TASK DIRECTIONS
Lines before the one holding "The image size is (1024, 643)." are not wanted. Please copy that line and everything after it to the end of the records, exactly, skipping pictures.

--------------------

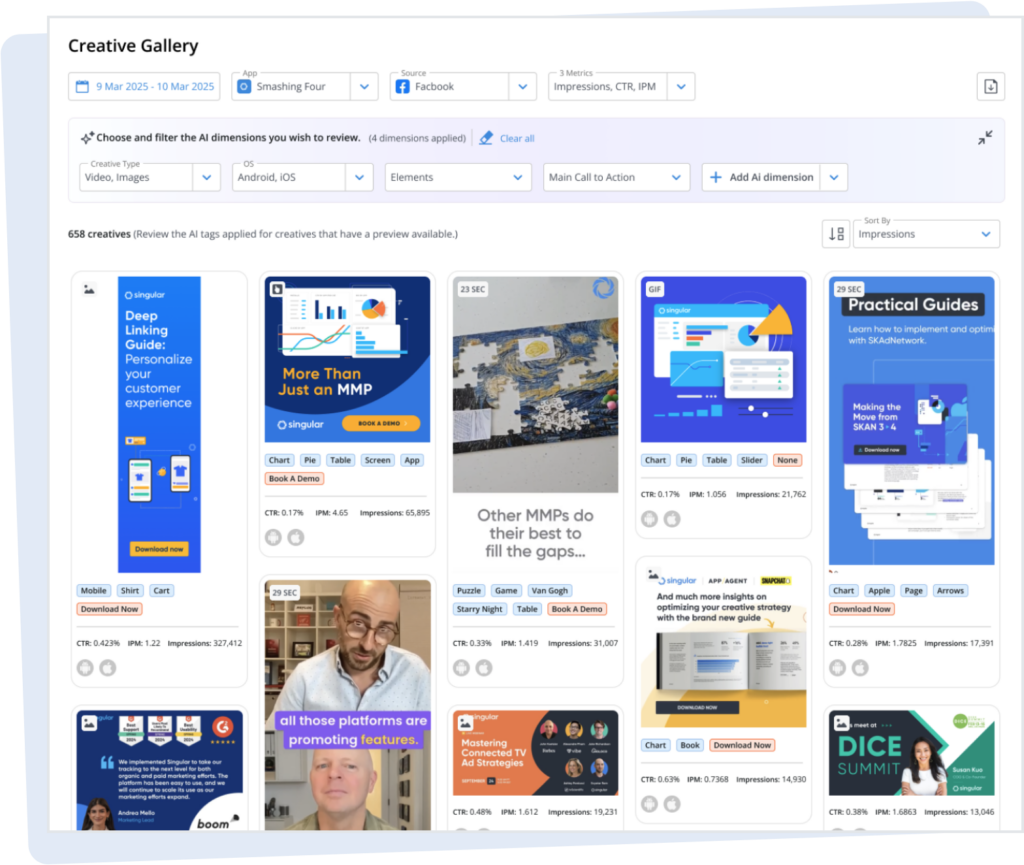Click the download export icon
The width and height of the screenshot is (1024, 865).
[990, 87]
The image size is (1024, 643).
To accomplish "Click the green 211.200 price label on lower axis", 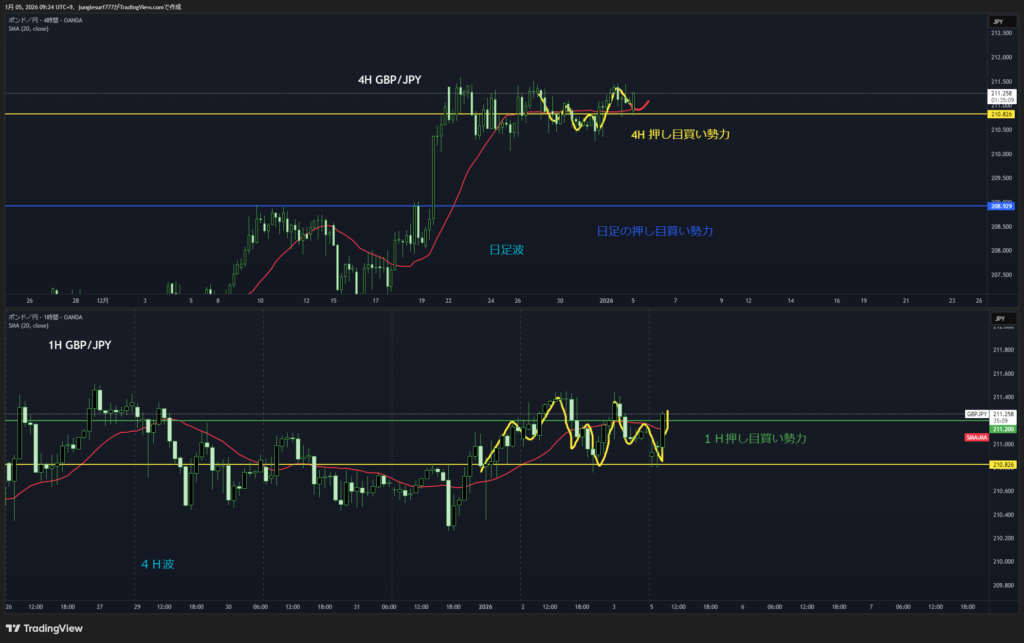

--------------------

EXERCISE RESULT
The image size is (1024, 643).
To accomplish "Click the green 211.200 price label on lower axis", 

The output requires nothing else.